- EXTRACTED RECORDS -
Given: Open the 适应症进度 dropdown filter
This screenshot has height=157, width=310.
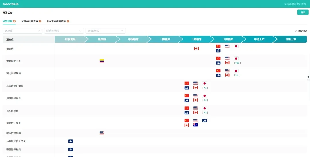Looking at the screenshot, I should tap(64, 31).
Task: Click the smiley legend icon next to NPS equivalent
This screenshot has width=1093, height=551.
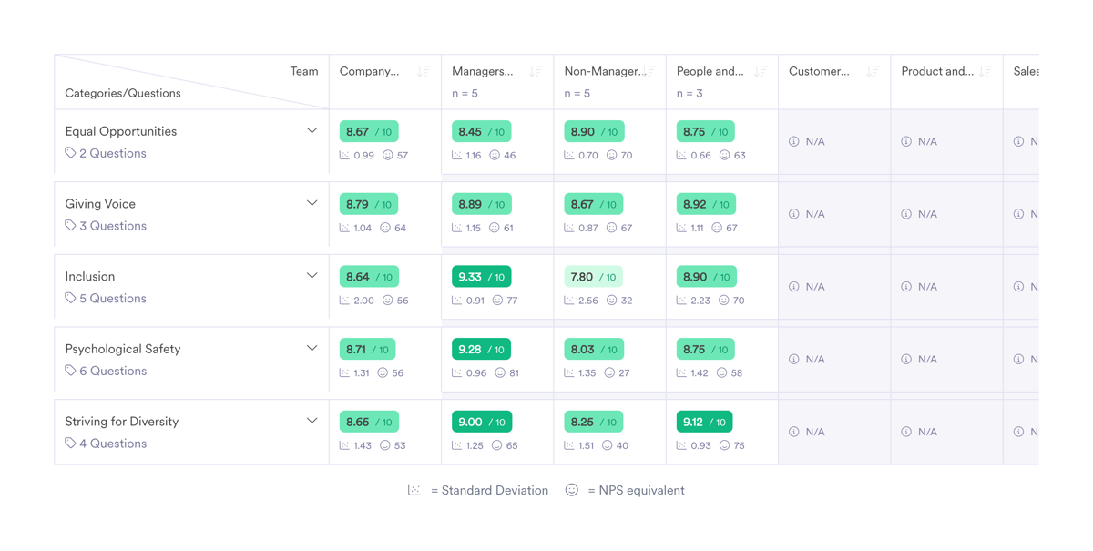Action: point(571,490)
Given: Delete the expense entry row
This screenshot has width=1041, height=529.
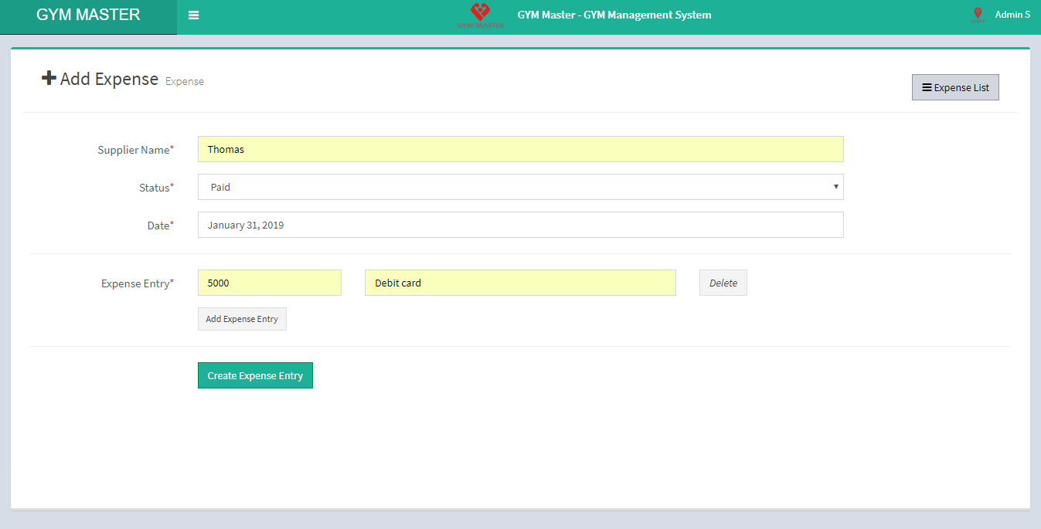Looking at the screenshot, I should (x=723, y=283).
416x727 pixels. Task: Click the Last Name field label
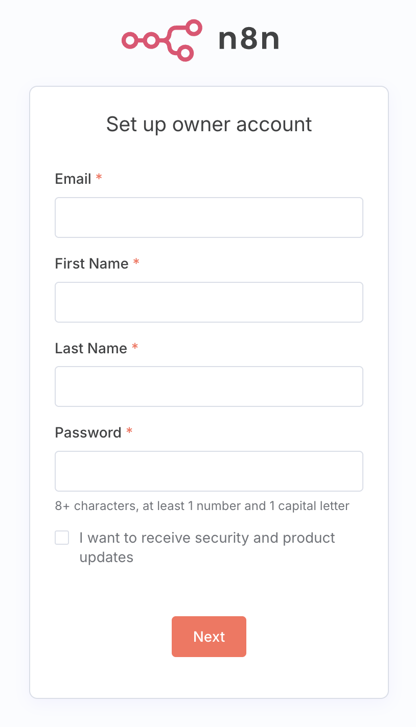click(91, 348)
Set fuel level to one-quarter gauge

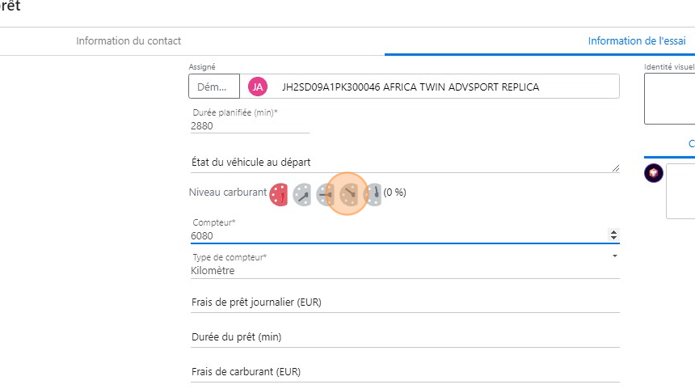pos(302,194)
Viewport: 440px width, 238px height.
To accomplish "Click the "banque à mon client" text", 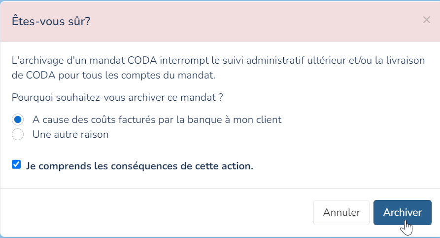I will point(235,119).
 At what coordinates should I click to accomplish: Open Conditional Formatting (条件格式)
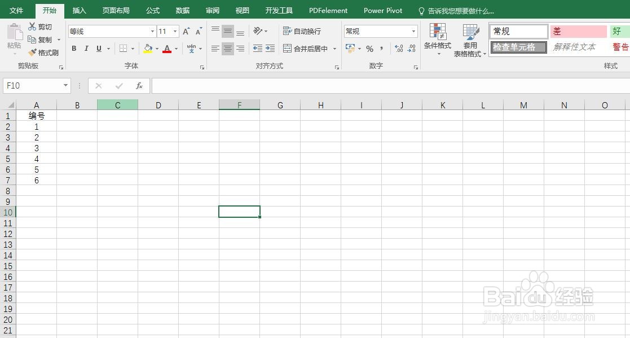pos(438,39)
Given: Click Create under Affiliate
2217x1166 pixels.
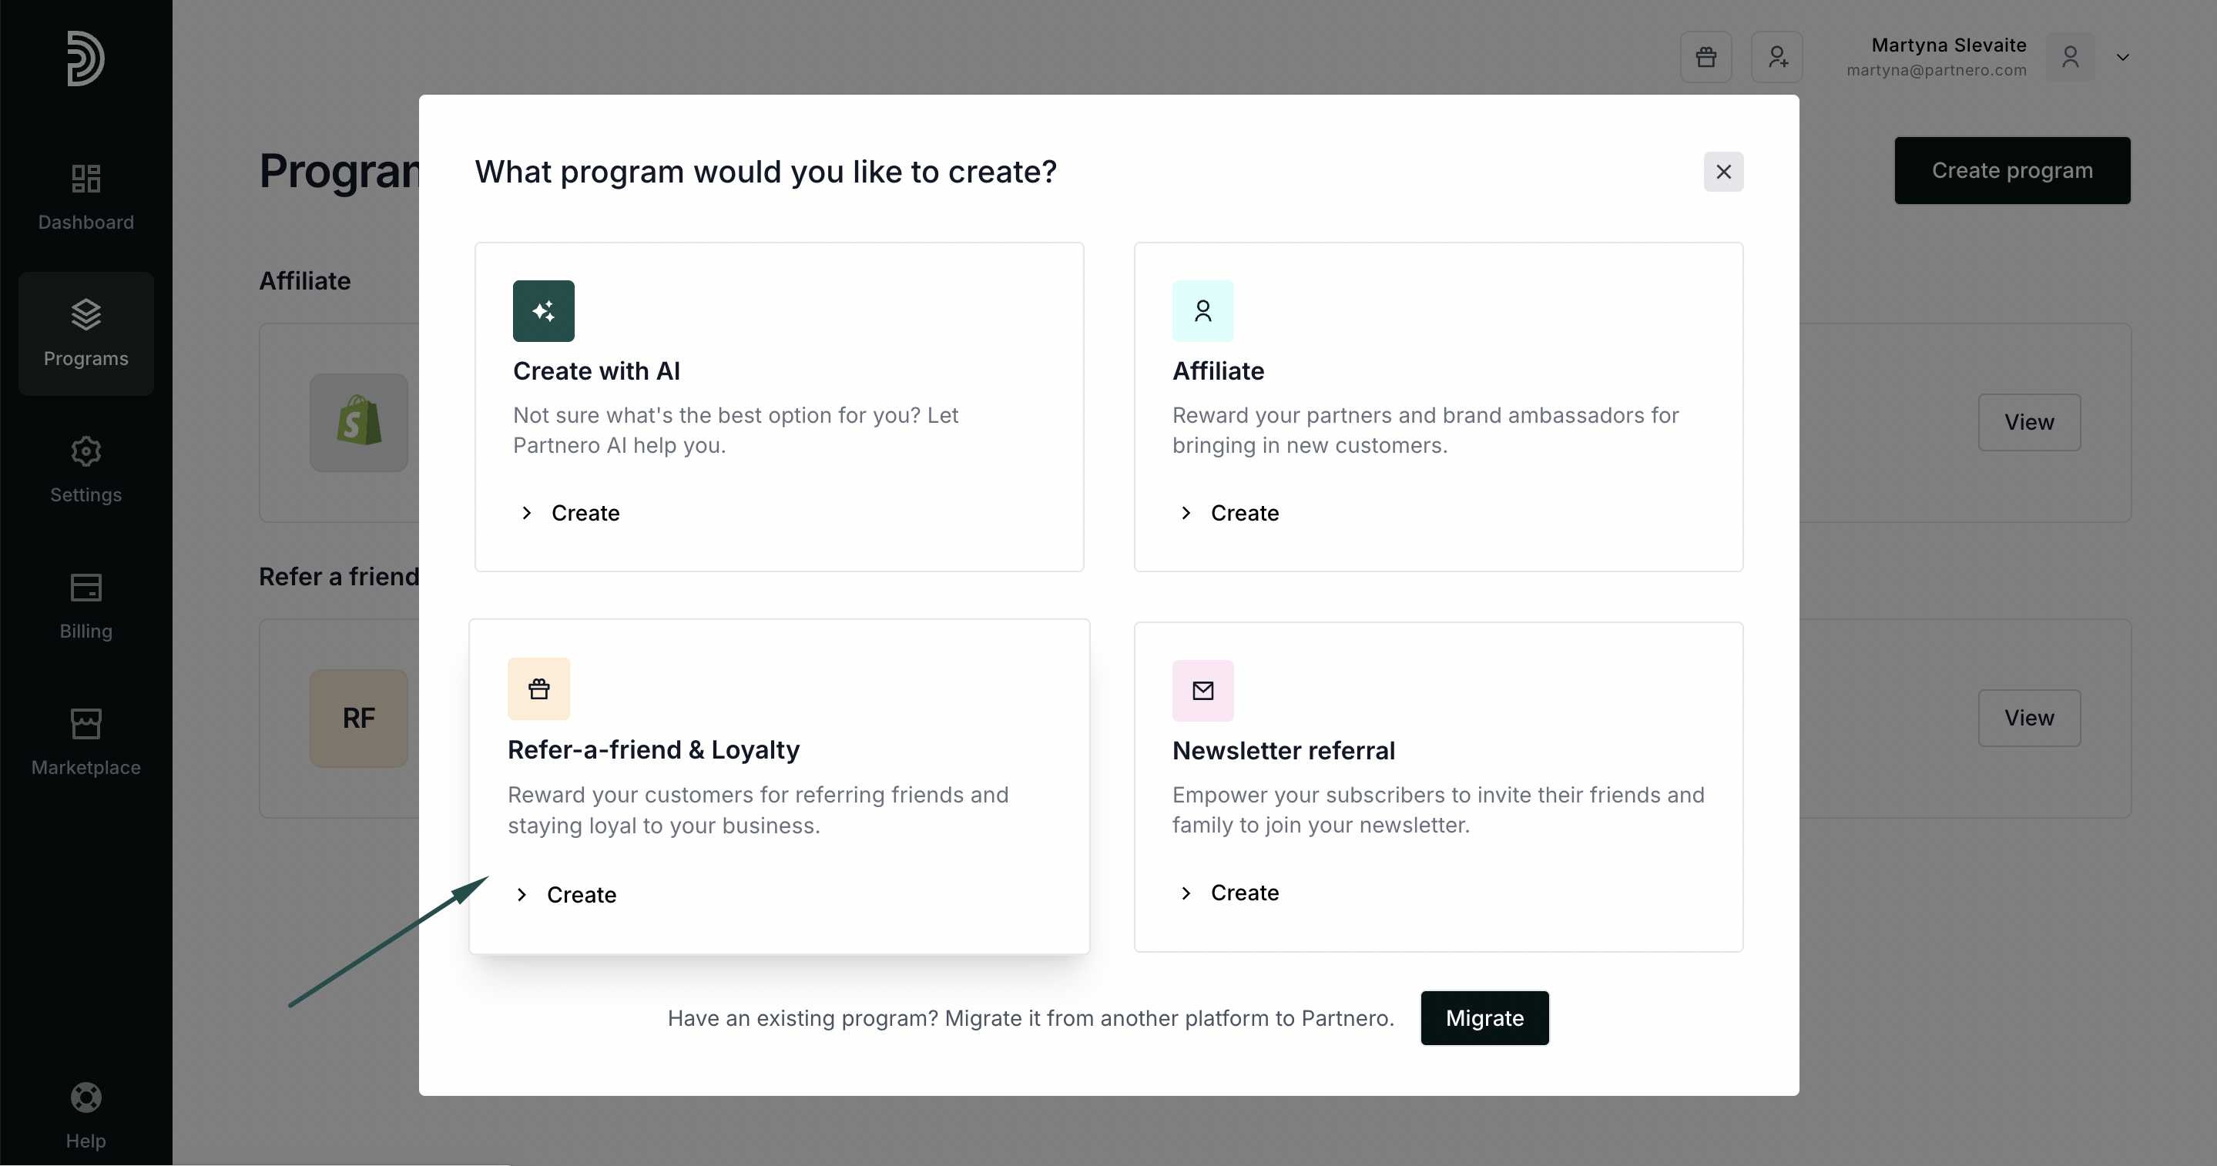Looking at the screenshot, I should click(1230, 513).
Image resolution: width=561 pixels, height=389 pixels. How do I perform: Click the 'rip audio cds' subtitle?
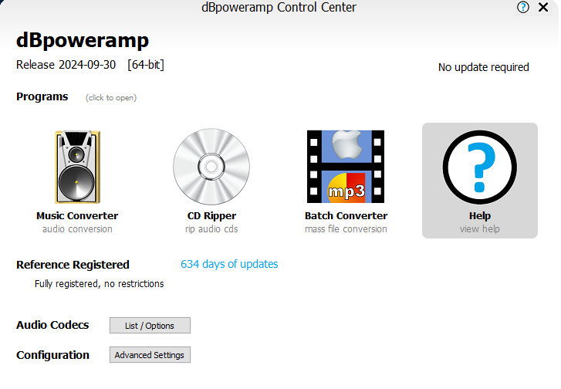pos(211,229)
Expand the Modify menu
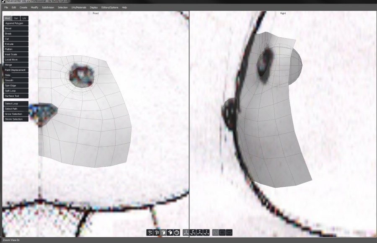This screenshot has height=243, width=377. pyautogui.click(x=34, y=8)
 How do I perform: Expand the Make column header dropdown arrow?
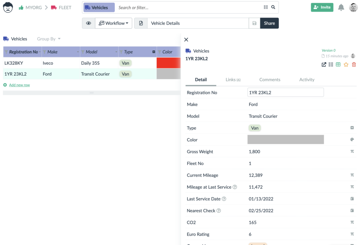point(78,52)
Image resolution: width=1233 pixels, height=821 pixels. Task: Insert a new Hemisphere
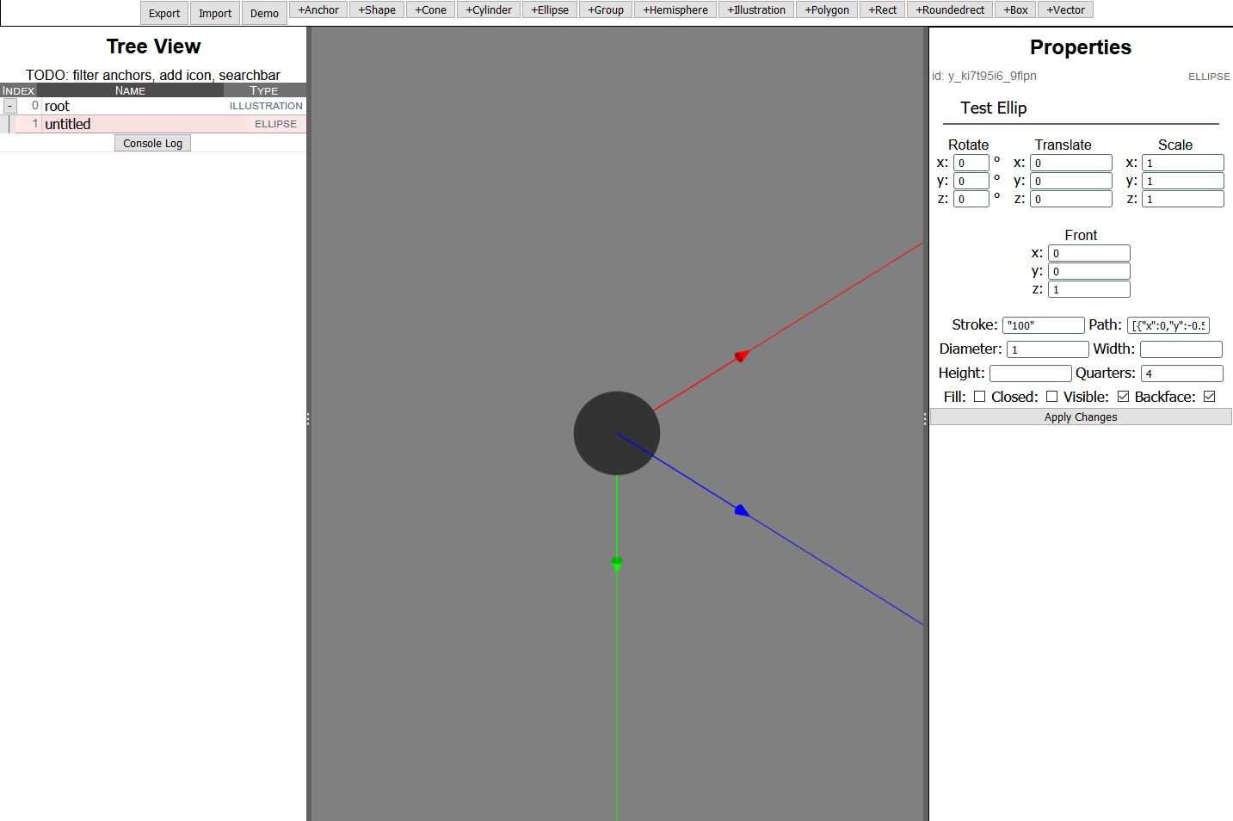[675, 10]
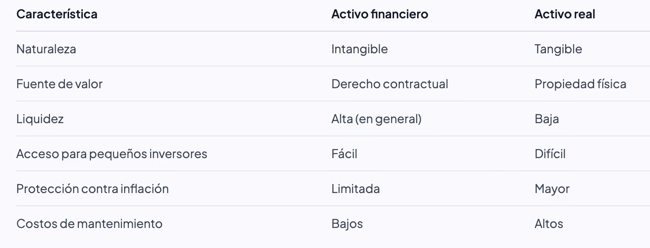
Task: Select the Naturaleza row label
Action: (x=46, y=49)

- AIM OF THE EXERCISE -
In this listing, how many lines contain "Given"? Give the number without explanation.

- RESULT BELOW -
3